### DIRECTIONS:
Going through the entries below, count each line that holds "Expand" and give only the total.

### TASK MATERIAL:

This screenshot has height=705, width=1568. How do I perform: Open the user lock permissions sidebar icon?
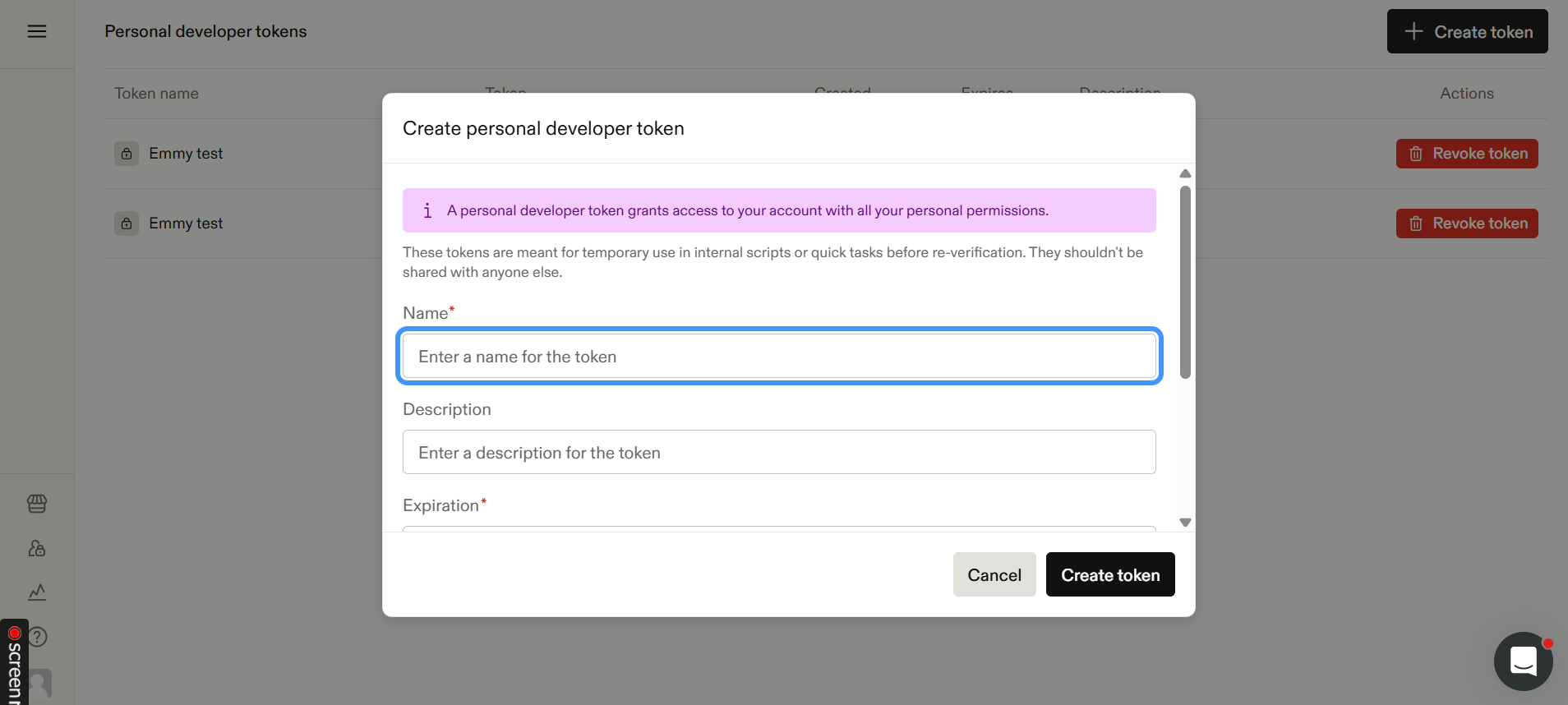37,548
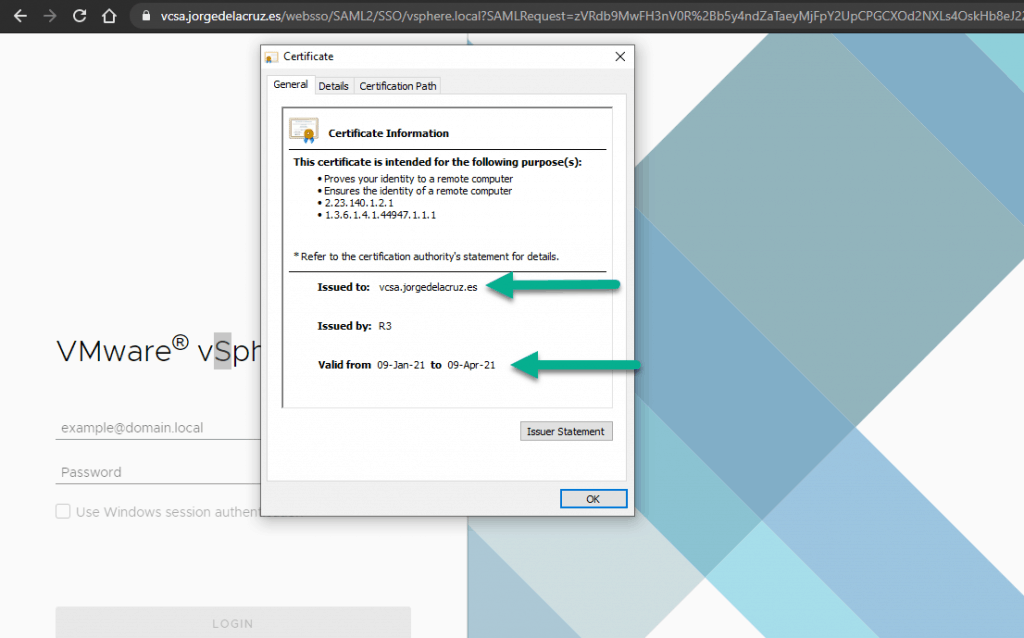
Task: Focus the example@domain.local username field
Action: 157,428
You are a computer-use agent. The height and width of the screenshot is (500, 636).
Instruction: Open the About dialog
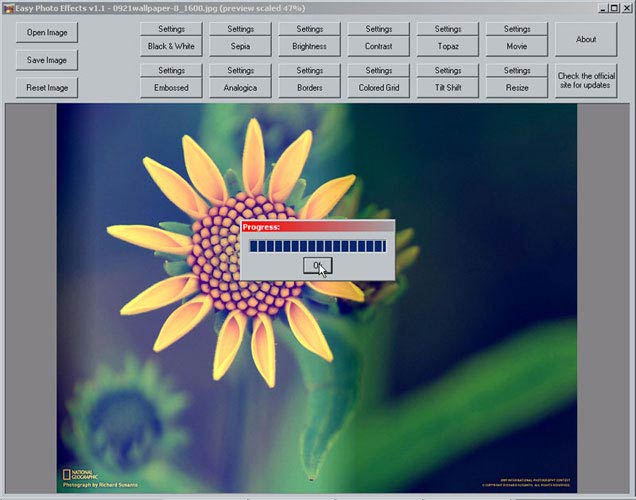tap(586, 39)
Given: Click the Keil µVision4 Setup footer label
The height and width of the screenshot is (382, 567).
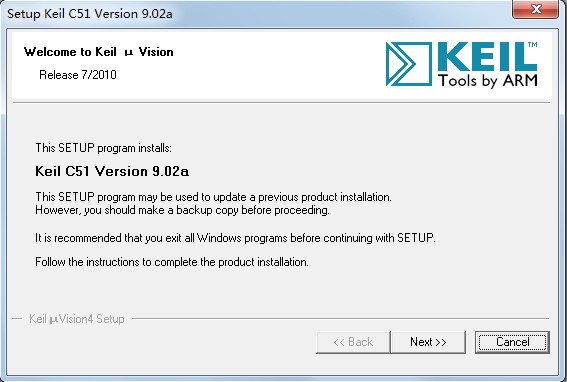Looking at the screenshot, I should pos(77,319).
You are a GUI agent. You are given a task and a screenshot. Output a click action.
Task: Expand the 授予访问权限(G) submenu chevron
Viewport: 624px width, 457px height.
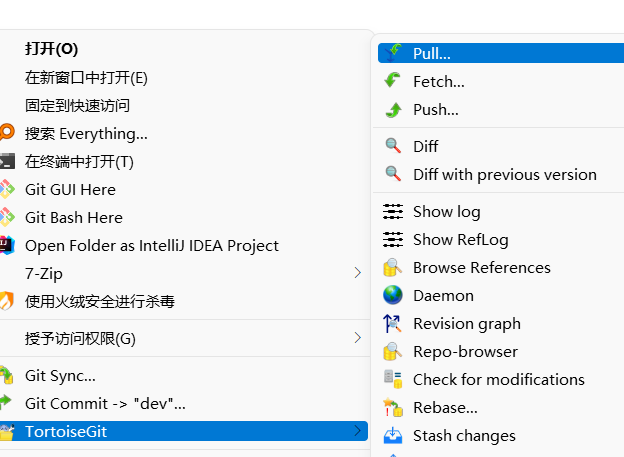tap(357, 338)
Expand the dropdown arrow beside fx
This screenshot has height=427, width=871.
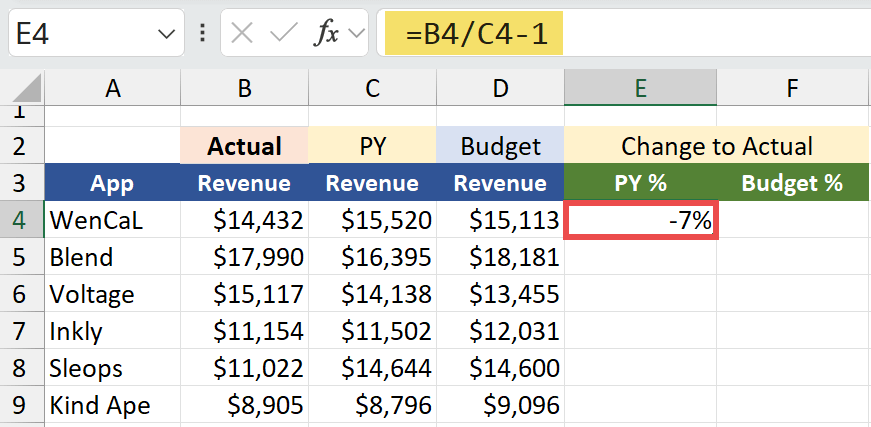357,35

### RESULT OF THE EXERCISE:
2